The Limited Significance of Your Money: Exploring its True Value

By: Joe Morgan

Jul 13, 2023 | TaxesInvestment StrategyInvestment PhilosophyCharitySpendingSpending Plan

There are only four things you can do with your money: pay taxes, spend it, invest it, or give it away. That’s it. Not very exciting, is it.

What is important, is how you use your money to get the life you want. So let’s dive into these uses.

1. Pay Your Taxes

This is a good idea if you want to stay out of prison. Of course, you should take advantage of every part of the tax code to lower your taxes as much as possible over your lifetime (not just this year), but at the end of the day you are going to use some of your money to pay your taxes.

Income tax, sales tax, payroll tax – it goes on and on. So, let’s be strategic to control our tax burden, but this is definitely a big use for your money so let’s admit it here.

2. Spend Your Money

Now, we are talking! You can spend it on things you need and things you want. I guess you could spend it on things you don’t need and don’t want, but that won’t make you very happy.

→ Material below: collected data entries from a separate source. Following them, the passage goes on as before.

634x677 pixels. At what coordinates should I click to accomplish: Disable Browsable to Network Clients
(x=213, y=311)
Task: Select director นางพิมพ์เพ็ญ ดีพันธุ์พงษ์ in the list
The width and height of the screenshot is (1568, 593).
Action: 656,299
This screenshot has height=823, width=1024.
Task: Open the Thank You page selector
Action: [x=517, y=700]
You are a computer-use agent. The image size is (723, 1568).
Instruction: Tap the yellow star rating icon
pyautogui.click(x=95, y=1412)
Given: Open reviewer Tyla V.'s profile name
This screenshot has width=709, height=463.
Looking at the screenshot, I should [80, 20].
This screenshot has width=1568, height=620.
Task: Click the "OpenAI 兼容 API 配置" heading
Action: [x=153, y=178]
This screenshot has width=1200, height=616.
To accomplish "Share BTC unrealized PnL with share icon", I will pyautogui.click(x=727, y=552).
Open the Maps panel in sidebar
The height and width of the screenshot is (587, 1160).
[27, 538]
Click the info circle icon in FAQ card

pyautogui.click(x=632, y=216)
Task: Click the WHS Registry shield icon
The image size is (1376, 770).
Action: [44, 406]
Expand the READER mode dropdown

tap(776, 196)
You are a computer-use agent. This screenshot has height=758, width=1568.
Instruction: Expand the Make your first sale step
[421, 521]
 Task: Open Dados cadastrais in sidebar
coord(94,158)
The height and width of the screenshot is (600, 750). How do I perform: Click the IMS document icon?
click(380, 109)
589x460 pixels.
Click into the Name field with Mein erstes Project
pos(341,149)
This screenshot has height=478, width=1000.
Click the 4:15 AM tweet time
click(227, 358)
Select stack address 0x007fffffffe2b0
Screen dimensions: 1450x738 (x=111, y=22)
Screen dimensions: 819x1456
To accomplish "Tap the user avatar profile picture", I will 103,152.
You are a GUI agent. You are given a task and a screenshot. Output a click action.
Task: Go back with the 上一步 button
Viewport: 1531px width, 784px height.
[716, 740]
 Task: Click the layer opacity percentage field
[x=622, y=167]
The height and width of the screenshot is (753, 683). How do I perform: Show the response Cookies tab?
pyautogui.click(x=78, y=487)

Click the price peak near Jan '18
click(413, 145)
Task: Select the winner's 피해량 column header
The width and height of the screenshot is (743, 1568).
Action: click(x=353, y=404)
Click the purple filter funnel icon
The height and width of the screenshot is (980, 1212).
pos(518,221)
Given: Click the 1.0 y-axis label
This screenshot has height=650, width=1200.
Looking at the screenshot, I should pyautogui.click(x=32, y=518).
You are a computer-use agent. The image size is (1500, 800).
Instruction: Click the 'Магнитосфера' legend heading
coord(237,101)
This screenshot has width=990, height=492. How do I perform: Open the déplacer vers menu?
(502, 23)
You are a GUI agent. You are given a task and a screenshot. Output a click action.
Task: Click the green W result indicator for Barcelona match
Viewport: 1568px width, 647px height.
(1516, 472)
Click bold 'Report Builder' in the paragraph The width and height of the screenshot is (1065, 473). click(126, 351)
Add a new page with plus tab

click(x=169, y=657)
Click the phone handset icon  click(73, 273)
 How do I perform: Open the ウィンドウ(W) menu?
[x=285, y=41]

Many people are tempted to split their spending between wants and needs, but I don’t really see the point of that. It’s unlikely that you will ever need to only spend money on your needs and things you define as “needs” today may drop off your list should a real financial challenge arise.

Instead, let’s focus on aligning our spending with our values. In other words, make sure you are getting appropriate value out of every dollar you spend. This starts with knowing exactly how you are spending your money, so we need a way to track our spending.

3. Invest Your Money

Now this one is interesting because the reason you would invest your money is so that you can spend it and the money it earns in the future. In other words, if you invest your money, the goal is to be able to spend even more money in the future.

So, when you think about it, investing your money is just spending it in the future!

4. Give Your Money Away

There are a lot of tax benefits for giving money away, but they never offset the actual money you give away. In other words, you must actually want to give your money away for this to make sense. The tax benefits only mean that the government will help support your giving (if it’s to a qualified entity like a charity or church), by offsetting some of your income for tax purposes.

So, that’s it. Your money is only good for four things: taxes, spending, investing, and giving.

So, what do you think?
Do you think of your money as more than a means to an end? How do you balance your uses of money across these four things? Are you tracking your spending?